Thanks for sharing...


----------



## RookieRetiree

Your work is lovely - I especially like the blue one and would like to make a scarf out of the pattern. I'll check back to this site to see if you are able to share it...or you can send me a Private Message. Sorry to hear about your son and hope he is recuperating fine....I live in the Chicago area so PM me of you need help finding your way around or if you want to visit some of our local yarn shops.
Thanks for your work in the Care Facility...I think many of us may be taking advantage of your services.


----------



## Jeanie1942

Beautiful...I would like the pattern also.


----------



## kgardenseed

Beautiful colors. Love the blanket. I would love to have the pattern also. What a blessing you are to your son. I know just how much care he requires - I, too had spinal surgery but it's behind me now - thank goodness.
God bless you and a special prayer of protection for your son as he joins the police force.


----------



## Adelle

Beautiful!! Would love to have the pattern, too.
Thank you! [email protected]


----------



## Adelle

Beautiful!! Would love to have the pattern, too.
Thank you! [email protected]


----------



## dorisgene

Thank you for your compliment and prayers. I will send the email when I've reworked and typed it.


----------



## SailorRae

Welcome to the forum......your blanket is really pretty. I hope your son get's better soon : )


----------



## maryanne

Welcome, you do beautiful work, the blanket is outstanding.


----------



## dorisgene

Thanks for the compliment, my mother taught me and I love making something I can call my own!


----------



## Sandykk818

Please add me to the pattern list, it is a great looking blanket. [email protected]
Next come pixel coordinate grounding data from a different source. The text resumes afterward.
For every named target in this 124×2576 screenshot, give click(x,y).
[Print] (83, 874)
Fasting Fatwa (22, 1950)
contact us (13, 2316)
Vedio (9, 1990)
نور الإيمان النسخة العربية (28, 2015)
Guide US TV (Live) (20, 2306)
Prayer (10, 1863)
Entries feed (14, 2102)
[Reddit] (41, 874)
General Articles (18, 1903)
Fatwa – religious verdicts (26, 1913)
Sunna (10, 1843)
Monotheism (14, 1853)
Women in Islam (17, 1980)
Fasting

I pray that your son heals quickly.

Sandy


----------



## dorisgene

Doing much better. We return to see the doctor for ex-rays in about 4 weeks and will know more then. Good visiting time. Thanks!


----------



## raelkcol

Very pretty. Love the colors. I pray your son has a speedy recovery. And congrats to your other son on what will be his new career. Welcome to the group.


----------



## dorisgene

Thanks! I do enjoy this site.


----------



## Christine Dix

dorisgene said:


> These are snow clusters found in Creative Hands #410. Not sure if it's still in print. Couldn't find it on the net, yet. Will share if I find it's okay...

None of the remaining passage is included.